(Stored records)
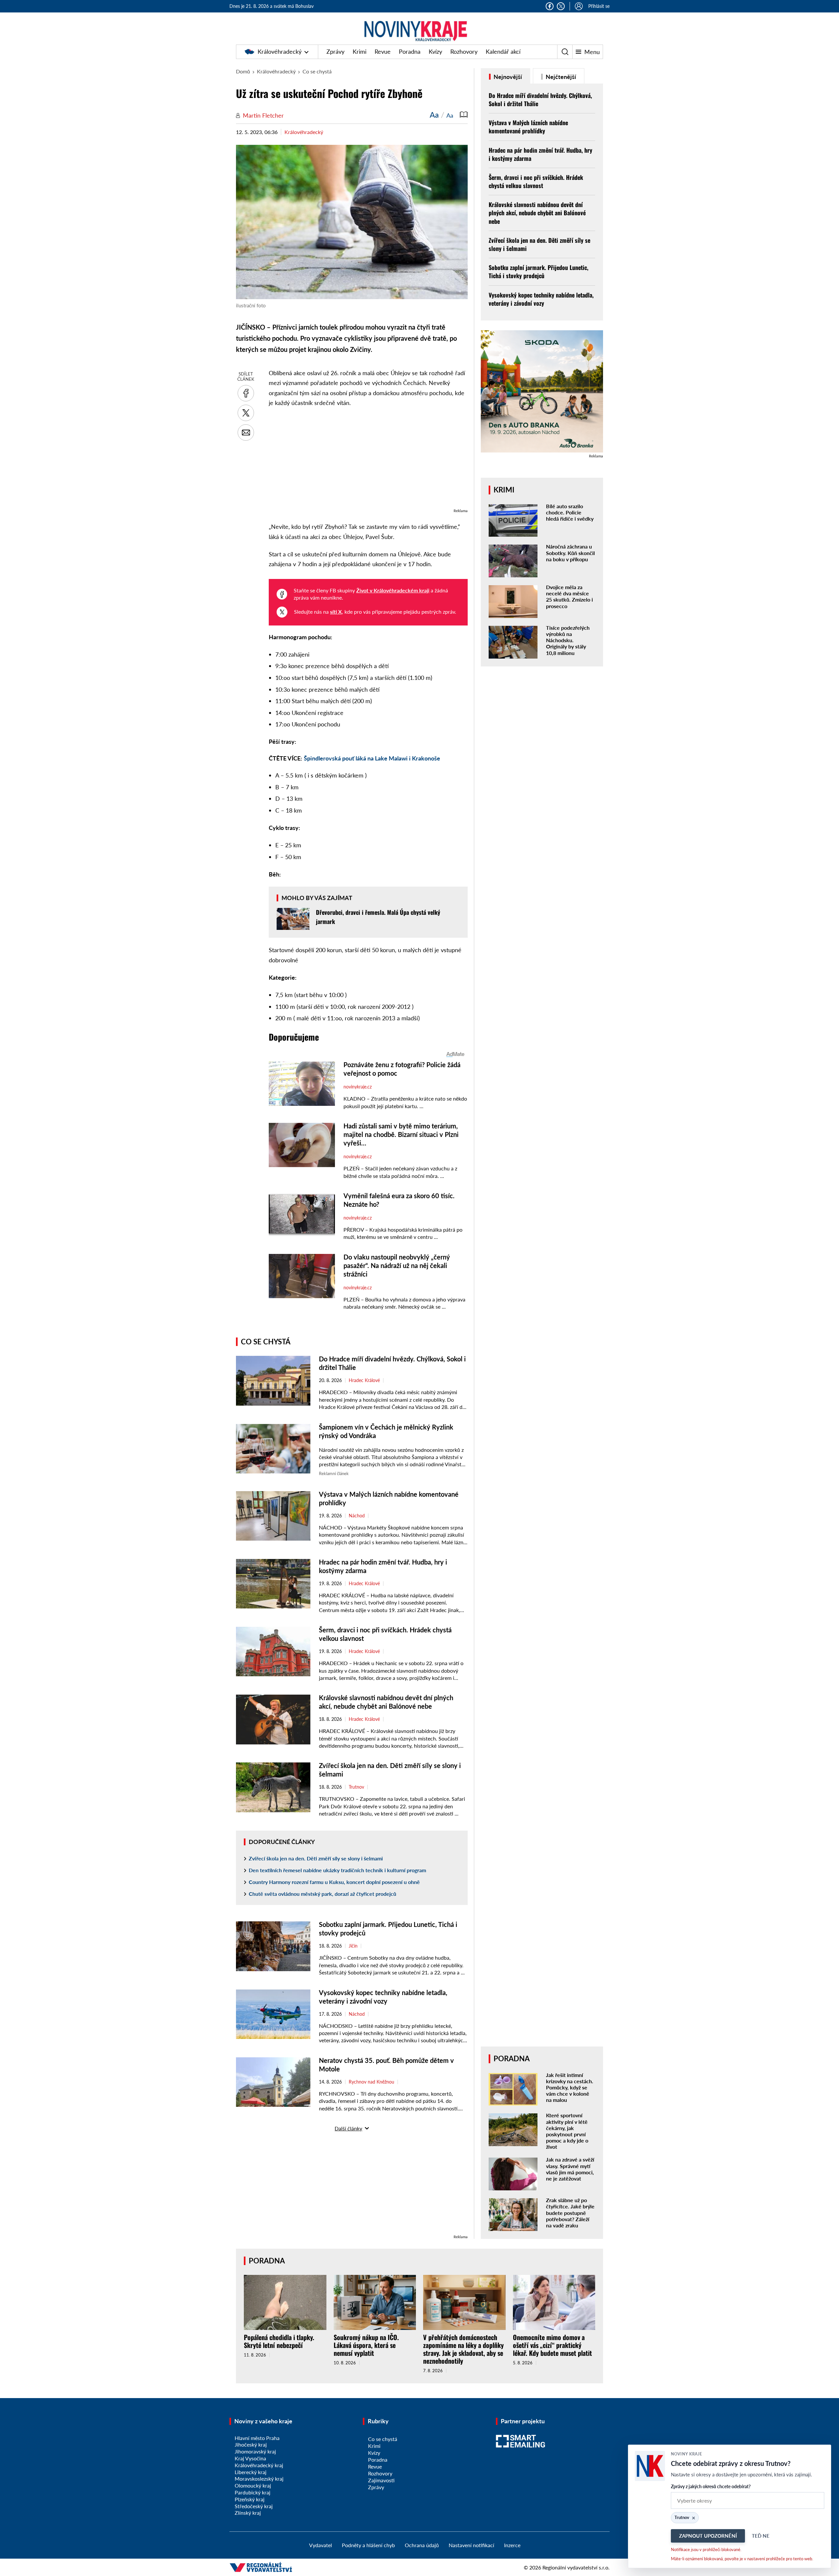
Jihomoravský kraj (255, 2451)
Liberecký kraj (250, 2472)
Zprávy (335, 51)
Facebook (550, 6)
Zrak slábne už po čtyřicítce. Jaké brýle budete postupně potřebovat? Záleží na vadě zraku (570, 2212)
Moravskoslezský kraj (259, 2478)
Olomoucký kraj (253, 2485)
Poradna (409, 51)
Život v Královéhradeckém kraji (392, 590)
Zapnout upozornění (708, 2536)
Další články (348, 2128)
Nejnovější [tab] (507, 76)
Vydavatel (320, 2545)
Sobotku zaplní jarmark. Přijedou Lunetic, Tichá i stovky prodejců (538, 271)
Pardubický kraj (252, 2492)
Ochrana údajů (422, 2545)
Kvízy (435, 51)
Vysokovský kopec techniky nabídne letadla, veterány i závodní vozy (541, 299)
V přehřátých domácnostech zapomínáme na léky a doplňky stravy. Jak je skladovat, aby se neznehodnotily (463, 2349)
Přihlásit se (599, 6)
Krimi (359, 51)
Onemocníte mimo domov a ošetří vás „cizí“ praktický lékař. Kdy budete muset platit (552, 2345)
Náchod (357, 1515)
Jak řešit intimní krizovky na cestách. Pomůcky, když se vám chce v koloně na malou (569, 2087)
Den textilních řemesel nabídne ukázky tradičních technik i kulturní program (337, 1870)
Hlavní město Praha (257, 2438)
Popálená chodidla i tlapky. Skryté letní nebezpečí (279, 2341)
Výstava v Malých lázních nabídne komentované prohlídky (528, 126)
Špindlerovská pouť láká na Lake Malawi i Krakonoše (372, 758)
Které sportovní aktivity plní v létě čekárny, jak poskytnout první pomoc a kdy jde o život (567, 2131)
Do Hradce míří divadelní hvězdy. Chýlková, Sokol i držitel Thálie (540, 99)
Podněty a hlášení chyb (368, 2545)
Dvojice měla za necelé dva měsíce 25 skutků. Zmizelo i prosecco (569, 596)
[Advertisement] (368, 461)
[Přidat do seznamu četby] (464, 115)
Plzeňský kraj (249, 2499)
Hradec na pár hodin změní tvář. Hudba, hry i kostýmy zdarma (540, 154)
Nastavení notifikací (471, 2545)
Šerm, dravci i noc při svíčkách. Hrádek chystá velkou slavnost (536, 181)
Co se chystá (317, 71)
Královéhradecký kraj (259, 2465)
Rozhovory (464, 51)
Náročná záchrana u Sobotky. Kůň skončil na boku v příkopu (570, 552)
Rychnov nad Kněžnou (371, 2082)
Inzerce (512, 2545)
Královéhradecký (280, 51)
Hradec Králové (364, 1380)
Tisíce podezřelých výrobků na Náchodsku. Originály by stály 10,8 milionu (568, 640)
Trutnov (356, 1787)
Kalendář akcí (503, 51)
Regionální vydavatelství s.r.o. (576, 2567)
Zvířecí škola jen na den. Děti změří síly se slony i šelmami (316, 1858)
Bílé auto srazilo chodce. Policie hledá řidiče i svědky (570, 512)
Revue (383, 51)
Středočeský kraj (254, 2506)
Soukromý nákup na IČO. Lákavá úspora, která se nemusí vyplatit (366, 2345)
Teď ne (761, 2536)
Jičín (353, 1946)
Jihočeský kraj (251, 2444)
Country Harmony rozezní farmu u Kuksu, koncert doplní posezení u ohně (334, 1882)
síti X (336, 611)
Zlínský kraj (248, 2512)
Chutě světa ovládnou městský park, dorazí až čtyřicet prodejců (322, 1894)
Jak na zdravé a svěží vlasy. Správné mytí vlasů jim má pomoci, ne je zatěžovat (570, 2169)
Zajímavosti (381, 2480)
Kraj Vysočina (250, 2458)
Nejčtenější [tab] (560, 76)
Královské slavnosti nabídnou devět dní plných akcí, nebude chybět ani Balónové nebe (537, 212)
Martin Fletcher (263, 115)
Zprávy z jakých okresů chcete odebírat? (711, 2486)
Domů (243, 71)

Aim of the exercise: Print every record above exactly, but no pictures.

Response area:
Jihomoravský kraj (255, 2451)
Liberecký kraj (250, 2472)
Zprávy (335, 51)
Facebook (550, 6)
Zrak slábne už po čtyřicítce. Jaké brýle budete postupně potřebovat? Záleží na vadě zraku (570, 2212)
Moravskoslezský kraj (259, 2478)
Olomoucký kraj (253, 2485)
Poradna (409, 51)
Život v Královéhradeckém kraji (392, 590)
Zapnout upozornění (708, 2536)
Další články (348, 2128)
Nejnovější [tab] (507, 76)
Vydavatel (320, 2545)
Sobotku zaplní jarmark. Přijedou Lunetic, Tichá i stovky prodejců (538, 271)
Pardubický kraj (252, 2492)
Ochrana údajů (422, 2545)
Kvízy (435, 51)
Vysokovský kopec techniky nabídne letadla, veterány i závodní vozy (541, 299)
V přehřátých domácnostech zapomínáme na léky a doplňky stravy. Jak je skladovat, aby se neznehodnotily (463, 2349)
Přihlásit se (599, 6)
Krimi (359, 51)
Onemocníte mimo domov a ošetří vás „cizí“ praktický lékař. Kdy budete muset platit (552, 2345)
Náchod (357, 1515)
Jak řešit intimní krizovky na cestách. Pomůcky, když se vám chce v koloně na malou (569, 2087)
Den textilních řemesel nabídne ukázky tradičních technik i kulturní program (337, 1870)
Hlavní město Praha (257, 2438)
Popálená chodidla i tlapky. Skryté letní nebezpečí (279, 2341)
Výstava v Malých lázních nabídne komentované prohlídky (528, 126)
Špindlerovská pouť láká na Lake Malawi i Krakonoše (372, 758)
Které sportovní aktivity plní v létě čekárny, jak poskytnout první pomoc a kdy jde o život (567, 2131)
Do Hradce míří divadelní hvězdy. Chýlková, Sokol i držitel Thálie (540, 99)
Podněty a hlášení chyb (368, 2545)
Dvojice měla za necelé dva měsíce 25 skutků. Zmizelo i prosecco (569, 596)
[Advertisement] (368, 461)
[Přidat do seznamu četby] (464, 115)
Plzeňský kraj (249, 2499)
Hradec na pár hodin změní tvář. Hudba, hry i kostýmy zdarma (540, 154)
Nastavení notifikací (471, 2545)
Šerm, dravci i noc při svíčkách. Hrádek chystá velkou slavnost (536, 181)
Co se chystá (317, 71)
Královéhradecký kraj (259, 2465)
Rozhovory (464, 51)
Náročná záchrana u Sobotky. Kůň skončil na boku v příkopu (570, 552)
Rychnov nad Kněžnou (371, 2082)
Inzerce (512, 2545)
Královéhradecký (280, 51)
Hradec Králové (364, 1380)
Tisíce podezřelých výrobků na Náchodsku. Originály by stály 10,8 milionu (568, 640)
Trutnov (356, 1787)
Kalendář akcí (503, 51)
Regionální vydavatelství s.r.o. (576, 2567)
Zvířecí škola jen na den. Děti změří síly se slony i šelmami (316, 1858)
Bílé auto srazilo chodce. Policie hledá řidiče i svědky (570, 512)
Revue (383, 51)
Středočeský kraj (254, 2506)
Soukromý nákup na IČO. Lákavá úspora, která se nemusí vyplatit (366, 2345)
Teď ne (761, 2536)
Jičín (353, 1946)
Jihočeský kraj (251, 2444)
Country Harmony rozezní farmu u Kuksu, koncert doplní posezení u ohně (334, 1882)
síti X (336, 611)
Zlínský kraj (248, 2512)
Chutě světa ovládnou městský park, dorazí až čtyřicet prodejců (322, 1894)
Jak na zdravé a svěží vlasy. Správné mytí vlasů jim má pomoci, ne je zatěžovat (570, 2169)
Zajímavosti (381, 2480)
Kraj Vysočina (250, 2458)
Nejčtenější [tab] (560, 76)
Královské slavnosti nabídnou devět dní plných akcí, nebude chybět ani Balónové nebe (537, 212)
Martin Fletcher (263, 115)
Zprávy z jakých okresů chcete odebírat? (711, 2486)
Domů (243, 71)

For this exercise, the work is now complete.